My Passport is a series of portable external hard drives and solid state drives produced by Western Digital. There are currently six series of My Passport drives; Essential Edition, Essential SE Edition, Elite Edition, Essential for Mac, Studio Edition and the Essential SE for Mac.

My Passport drives are designed to look like and be the size of a passport, none of the drives in the passport series require a power socket although the "elite editions" feature a docking system.

Standard Editions

Essential Edition 
Essential Editions include USB 2.0 though new models also include USB 3.0 ports, the white LED Indicator.

Essential SE Edition 
Essential SE Editions have both USB 2.0 and USB 3.0 ports and come in 750 GB and 1 TB variations; the Essential SE Edition has the same physical appearance as the Essential Edition.

Elite Edition 
Elite Editions have a USB 2.0 port and come in 320 GB (298 GiB), 500 GB (466 GiB)and 640 GB (596 GiB) variations. Elite Editions include a desktop dock and have a LED capacity gauge on the front and a lock indicator.
This edition comes in red, blue and black.

Mac Editions

Essential Edition 
The Essential Edition for MacBook Pro and Air has a USB 2.0 port and a capacity of 320 GB (298 GiB) and is available in gloss black.
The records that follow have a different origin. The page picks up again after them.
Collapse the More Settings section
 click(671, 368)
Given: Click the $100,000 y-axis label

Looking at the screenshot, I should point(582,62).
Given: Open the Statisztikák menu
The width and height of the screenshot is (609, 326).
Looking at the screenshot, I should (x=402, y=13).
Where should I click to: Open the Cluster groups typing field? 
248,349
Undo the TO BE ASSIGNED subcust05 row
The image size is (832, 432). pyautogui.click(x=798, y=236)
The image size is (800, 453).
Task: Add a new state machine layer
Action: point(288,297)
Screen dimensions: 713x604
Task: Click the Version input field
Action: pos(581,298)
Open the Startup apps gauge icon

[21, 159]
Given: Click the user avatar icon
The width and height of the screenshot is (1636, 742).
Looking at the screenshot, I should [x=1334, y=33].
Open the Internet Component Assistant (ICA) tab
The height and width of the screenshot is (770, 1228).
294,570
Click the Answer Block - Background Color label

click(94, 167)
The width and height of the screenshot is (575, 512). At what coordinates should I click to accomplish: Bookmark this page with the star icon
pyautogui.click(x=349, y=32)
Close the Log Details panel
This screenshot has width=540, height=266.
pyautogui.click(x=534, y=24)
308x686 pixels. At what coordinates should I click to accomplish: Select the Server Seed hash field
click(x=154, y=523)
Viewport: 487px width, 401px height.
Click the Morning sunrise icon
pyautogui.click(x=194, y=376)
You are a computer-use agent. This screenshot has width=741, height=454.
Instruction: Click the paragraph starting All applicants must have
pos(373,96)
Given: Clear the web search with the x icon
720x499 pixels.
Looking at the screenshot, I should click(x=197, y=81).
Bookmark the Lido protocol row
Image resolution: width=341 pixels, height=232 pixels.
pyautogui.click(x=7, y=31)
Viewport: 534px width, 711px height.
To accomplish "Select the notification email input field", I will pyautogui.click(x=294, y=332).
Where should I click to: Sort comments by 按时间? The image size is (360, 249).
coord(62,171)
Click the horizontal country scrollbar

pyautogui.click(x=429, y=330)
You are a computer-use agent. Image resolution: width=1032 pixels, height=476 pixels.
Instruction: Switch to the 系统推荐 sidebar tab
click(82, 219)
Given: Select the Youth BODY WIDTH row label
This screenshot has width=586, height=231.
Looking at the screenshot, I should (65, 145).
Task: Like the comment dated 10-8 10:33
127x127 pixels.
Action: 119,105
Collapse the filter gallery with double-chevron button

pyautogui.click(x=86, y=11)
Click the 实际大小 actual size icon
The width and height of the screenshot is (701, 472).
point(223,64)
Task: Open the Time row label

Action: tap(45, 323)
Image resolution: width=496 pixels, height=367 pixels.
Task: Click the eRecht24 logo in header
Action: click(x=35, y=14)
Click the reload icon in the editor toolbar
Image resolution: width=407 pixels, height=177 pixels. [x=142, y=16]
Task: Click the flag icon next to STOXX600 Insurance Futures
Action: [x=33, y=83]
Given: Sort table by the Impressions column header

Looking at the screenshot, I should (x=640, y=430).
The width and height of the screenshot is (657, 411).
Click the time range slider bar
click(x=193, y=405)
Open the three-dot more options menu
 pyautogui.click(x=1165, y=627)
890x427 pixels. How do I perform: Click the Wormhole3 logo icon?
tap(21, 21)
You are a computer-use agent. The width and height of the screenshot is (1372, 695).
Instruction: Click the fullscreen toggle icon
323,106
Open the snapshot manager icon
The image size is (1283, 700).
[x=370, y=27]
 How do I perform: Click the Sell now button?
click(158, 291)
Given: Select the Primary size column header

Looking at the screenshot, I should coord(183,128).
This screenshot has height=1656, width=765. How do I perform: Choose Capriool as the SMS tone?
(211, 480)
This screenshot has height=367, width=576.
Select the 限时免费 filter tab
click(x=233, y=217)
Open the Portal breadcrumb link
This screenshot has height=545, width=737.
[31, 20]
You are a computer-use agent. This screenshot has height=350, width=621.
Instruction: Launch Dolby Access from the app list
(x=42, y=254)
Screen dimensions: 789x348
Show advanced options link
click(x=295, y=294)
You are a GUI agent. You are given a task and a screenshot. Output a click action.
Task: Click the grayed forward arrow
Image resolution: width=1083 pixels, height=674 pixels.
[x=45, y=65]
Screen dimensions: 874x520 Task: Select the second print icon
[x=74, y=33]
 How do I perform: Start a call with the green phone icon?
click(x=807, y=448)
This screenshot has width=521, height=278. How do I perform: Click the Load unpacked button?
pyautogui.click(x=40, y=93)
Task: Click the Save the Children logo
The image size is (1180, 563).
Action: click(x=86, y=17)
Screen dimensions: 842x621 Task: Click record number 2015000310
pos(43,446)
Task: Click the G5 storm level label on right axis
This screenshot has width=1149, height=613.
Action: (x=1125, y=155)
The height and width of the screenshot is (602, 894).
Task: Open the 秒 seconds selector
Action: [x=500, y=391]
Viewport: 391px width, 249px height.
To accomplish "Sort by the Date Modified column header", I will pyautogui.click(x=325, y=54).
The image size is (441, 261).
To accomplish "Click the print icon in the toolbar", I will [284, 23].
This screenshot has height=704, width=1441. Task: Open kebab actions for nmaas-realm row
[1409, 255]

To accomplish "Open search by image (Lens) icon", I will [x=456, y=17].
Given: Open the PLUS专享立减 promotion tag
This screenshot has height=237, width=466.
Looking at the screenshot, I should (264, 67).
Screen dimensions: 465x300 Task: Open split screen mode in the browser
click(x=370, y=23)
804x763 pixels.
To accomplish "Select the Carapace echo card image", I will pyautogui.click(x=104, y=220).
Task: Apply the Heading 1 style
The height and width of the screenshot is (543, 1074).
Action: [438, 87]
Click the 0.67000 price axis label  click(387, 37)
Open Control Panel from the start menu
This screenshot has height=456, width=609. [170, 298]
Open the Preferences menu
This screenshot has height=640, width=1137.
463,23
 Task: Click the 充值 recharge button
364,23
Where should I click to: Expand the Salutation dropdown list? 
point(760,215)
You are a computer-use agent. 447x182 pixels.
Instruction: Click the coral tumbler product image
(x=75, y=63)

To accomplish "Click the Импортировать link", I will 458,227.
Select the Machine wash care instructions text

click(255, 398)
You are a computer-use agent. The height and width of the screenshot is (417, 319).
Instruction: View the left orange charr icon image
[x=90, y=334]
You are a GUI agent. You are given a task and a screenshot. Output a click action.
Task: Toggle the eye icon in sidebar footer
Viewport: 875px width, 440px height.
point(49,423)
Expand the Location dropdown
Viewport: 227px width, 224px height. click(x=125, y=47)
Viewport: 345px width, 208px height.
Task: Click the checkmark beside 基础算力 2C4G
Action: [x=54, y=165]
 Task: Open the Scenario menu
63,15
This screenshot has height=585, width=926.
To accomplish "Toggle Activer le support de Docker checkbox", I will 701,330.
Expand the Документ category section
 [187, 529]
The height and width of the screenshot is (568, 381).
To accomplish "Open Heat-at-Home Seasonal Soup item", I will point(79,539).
It has the same design as the Essential Edition.

Essential SE Edition 
The Essential SE Edition for Mac has a USB 2.0 port and a capacity of 1 TB and comes in silver. It has the same design as the Essential Edition.

Studio Edition 
The Studio Edition has FireWire 400, FireWire 800 and USB 2.0 ports and a capacity of 320 GB (298 GiB) and 640 GB (596 GiB). The Studio Edition has a capacity gauge on the top side and has a silver appearance.

Console Editions

My Passport X Edition 
The My Passport X editions include a USB 3.0 port and come in 1TB and 2TB variations. This specific edition has been marketed as a hard drive designed to extend the storage capacity of consoles such as the Xbox and Playstation.